Special Report 2: Ending the Stigma Around HIV
Wednesday, November 21, 2012 - 11:08pm
By:
Dan Hanger
Photojournalist:
Kaela Rannikar
FOX 21 News, KQDS-DT
DULUTH - In part two of our special report, FOX 21's Dan Hanger talks with top Minnesota health officials who are focusing on reducing stigma around HIV to help cut down on new infections.
Whether it's taking the message to Washington D.C. or to people living in your own hometown, HIV can affect us all with more than 1 million people living with the disease in the U.S. and roughly 50,000 new cases reported each year.

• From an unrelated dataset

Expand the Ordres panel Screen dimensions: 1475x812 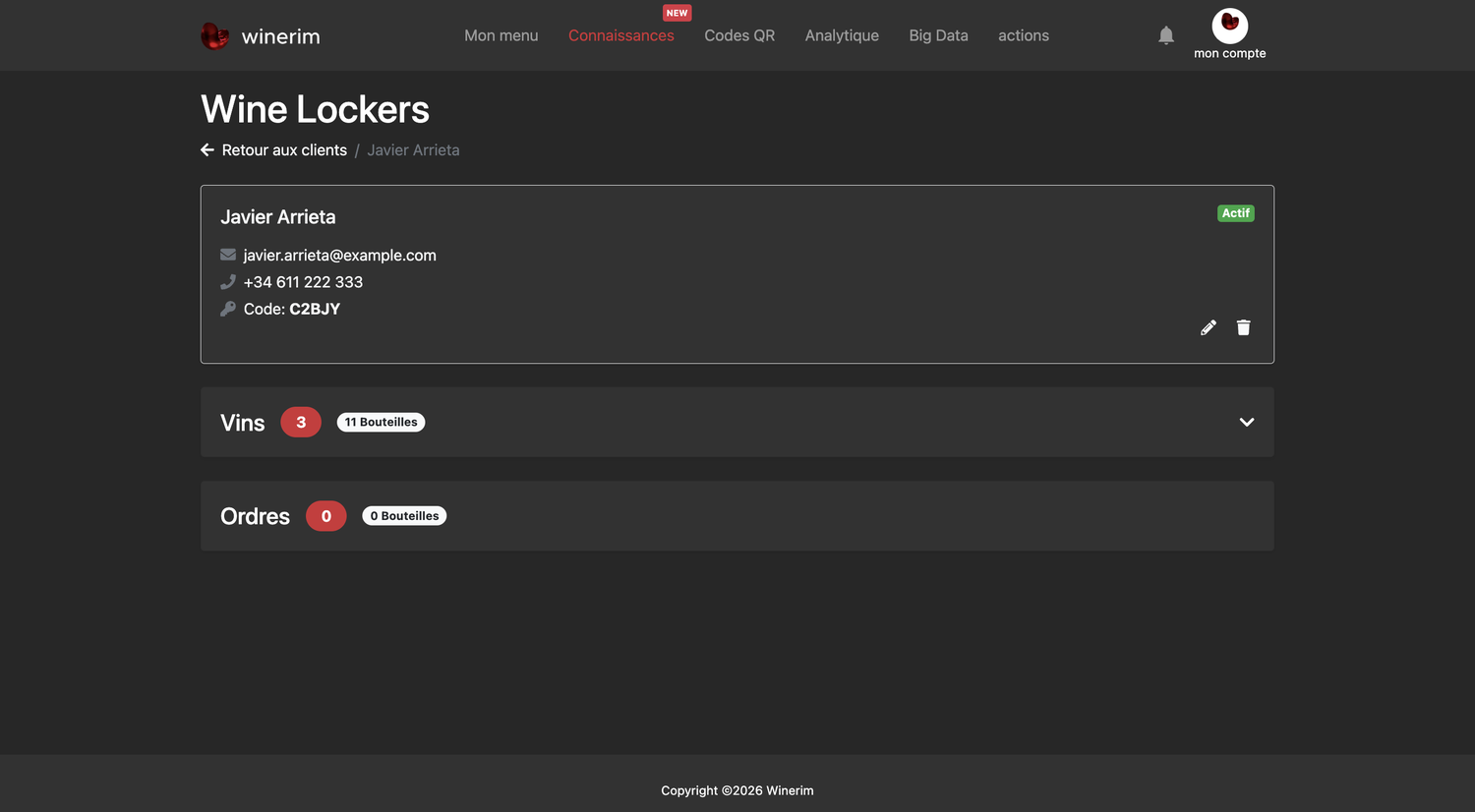[738, 516]
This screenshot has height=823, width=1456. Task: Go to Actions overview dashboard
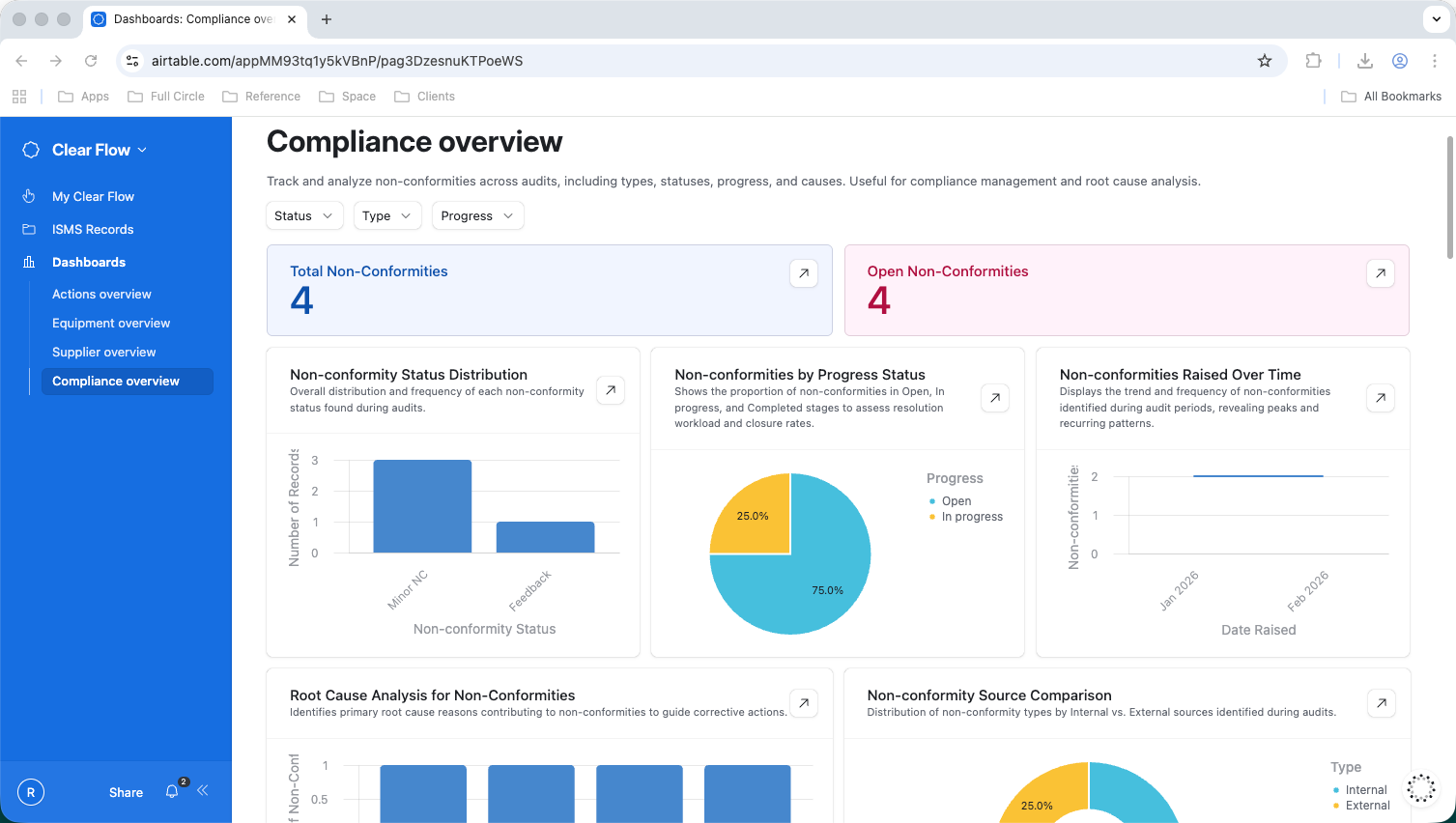[x=101, y=295]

"It was 1990. I knew the person I had been with was HIV positive. I went to pick up the test results and the answer was yes, and I was like, ok, well, what is HIV, or do I have to tell people that I have AIDS," said Annie Elmer, a HIV positive advocate. "I was ignorant."
But that ignorance, stigma, shame and even discrimination around HIV, is something Minnesota health officials are working hard to change in hopes of preventing new cases of the virus.
"Normalize the conversation rather than have it be based in fear," said Bill Tiedemann, exec. director at Minnesota Aids Project.
Tiedemann says the biggest message he has today is to talk about it.
He says while certain groups of people are at higher risk for contracting HIVE, it's wrong to think you're immune.
"It's not a gay disease. Historically, HIV has been viewed as a gay disease. We're all at risk for HIV. If we have high-risk behavior, we could be infected with HIV," Tiedemann said.
Experts believe our young people are losing focus that HIV is still a problem, and if they get it, they'll just take a couple pills and be done with it.
Teidemann says people don't realize how one's life is still flipped upside down emotionally, physically and psychologically.
"A huge side effect is disclosing your status to other individuals, and that both creates stigma and discrimination internally and externally," Tiedemann said.
"People don't think about that part. They just think about it's not a death sentence so who cares. So that's, to me, the part of the story that I want people to understand," Elmer said.
It's been a long battle against one tough public health concern, but a battle the people in this story are hoping to finally end with the help of each one of us.
"Do I hope for an end? We actually hope for an end very soon -- although a vaccine looks many years away -- but we do have the tools today to decrease the incidents of HIV in our community," Tiedemann said.